We can all take heart from the fact that there is some fundamental common ground between the government and the official opposition on Afghanistan. This is visible particularly when it comes to the idea for the mission to continue until 2011. We also see common ground on the notion that operational decisions should be left to Canadian commanders on the ground in Afghanistan. On this side of the House we believe this is a reasonable compromise. We believe this addresses the important questions Canadians have about the future of the mission.

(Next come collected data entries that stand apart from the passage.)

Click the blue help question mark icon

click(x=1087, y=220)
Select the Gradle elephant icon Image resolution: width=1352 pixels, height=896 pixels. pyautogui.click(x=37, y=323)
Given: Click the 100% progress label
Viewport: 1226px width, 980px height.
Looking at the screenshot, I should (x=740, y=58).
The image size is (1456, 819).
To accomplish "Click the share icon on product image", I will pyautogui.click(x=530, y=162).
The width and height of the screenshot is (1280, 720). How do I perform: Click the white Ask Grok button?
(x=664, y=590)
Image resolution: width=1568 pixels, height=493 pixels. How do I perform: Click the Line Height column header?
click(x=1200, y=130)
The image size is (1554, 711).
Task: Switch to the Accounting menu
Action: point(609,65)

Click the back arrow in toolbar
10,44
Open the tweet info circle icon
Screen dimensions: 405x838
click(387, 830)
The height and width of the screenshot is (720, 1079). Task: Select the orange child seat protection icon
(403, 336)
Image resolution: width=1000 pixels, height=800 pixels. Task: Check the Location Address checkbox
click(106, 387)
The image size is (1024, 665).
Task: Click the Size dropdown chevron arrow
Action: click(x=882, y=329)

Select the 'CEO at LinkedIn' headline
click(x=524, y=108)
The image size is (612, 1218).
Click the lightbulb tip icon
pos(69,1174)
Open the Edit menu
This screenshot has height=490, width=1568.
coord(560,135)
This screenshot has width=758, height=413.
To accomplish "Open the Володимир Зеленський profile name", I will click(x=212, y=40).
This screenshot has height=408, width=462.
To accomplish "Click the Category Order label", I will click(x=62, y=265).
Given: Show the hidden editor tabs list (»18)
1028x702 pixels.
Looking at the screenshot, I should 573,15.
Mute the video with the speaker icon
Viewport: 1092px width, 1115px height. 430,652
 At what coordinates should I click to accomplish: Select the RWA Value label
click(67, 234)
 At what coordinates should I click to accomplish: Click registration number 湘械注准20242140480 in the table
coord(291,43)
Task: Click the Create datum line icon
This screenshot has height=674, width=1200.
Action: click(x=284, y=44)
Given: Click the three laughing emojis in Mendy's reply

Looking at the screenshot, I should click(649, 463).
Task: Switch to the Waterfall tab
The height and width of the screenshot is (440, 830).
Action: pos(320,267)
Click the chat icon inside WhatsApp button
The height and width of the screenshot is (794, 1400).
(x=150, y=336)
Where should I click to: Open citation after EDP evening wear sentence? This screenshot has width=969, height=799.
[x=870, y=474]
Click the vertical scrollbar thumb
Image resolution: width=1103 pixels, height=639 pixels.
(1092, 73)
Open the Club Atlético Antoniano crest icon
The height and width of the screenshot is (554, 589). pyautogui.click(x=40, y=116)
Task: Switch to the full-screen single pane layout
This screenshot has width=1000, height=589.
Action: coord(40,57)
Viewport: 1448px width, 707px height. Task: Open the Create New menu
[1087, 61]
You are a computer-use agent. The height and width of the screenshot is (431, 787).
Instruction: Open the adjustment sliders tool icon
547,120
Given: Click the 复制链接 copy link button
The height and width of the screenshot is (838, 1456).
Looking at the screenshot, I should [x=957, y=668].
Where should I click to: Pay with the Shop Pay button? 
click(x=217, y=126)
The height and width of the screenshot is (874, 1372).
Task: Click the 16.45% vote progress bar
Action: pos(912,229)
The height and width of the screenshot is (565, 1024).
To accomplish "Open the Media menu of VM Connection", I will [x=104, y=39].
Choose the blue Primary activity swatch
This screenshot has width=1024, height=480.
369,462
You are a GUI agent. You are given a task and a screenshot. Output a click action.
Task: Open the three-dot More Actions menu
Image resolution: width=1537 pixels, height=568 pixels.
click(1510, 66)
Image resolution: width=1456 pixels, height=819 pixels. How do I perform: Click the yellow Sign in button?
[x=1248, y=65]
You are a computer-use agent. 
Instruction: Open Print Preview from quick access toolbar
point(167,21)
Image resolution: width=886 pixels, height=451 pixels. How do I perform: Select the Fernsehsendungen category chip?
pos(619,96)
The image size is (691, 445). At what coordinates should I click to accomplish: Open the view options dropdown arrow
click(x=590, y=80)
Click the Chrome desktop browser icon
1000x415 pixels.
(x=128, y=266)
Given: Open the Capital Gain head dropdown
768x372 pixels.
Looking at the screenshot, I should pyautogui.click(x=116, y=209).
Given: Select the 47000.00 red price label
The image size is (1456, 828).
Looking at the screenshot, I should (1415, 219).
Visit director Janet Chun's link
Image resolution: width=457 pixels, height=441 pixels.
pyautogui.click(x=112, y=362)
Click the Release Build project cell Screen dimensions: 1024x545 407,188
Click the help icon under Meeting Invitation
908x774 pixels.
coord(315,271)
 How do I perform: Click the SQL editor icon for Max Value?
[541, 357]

The revised motion states a clear and principled position. This is a Canadian position, rather than just a Conservative position or a Liberal position. As a Canadian position, it is one that can be supported by the majority of the elected representatives of the Canadian people. This is the duty we owe to our troops. Every day they put their lives on the line for us. It was politicians of both parties who asked them to do that. It is now up to the politicians to do their part for the people of Afghanistan and to work together to reach a consensus on the future of Canada's mission in Afghanistan.
Yesterday I was at a function on the promotion of democracy, something which the foreign affairs committee had presented last year to the House. It talked about how Canada would be involved in the promotion of democracy. This conference was being held at Queen's University.
Sitting next to me was a young German lady from a German institution that does development work in Afghanistan. We talked about the development of Afghanistan. She said she represented an institution with the same left-wing ideology as the NDP. I asked her what she thought about the position of that party. She said she was there to tell them that without security, there will be no development in Afghanistan.
That institution has the same ideology as the NDP, the party with its head in the sand and the attitude of hear no reason, see no reality. That party is the only party around the world with the ideology that says to leave Afghanistan without development. Yet the NDP's own brothers and sisters around the world, including the lady from Germany, are saying that there can be no development without security.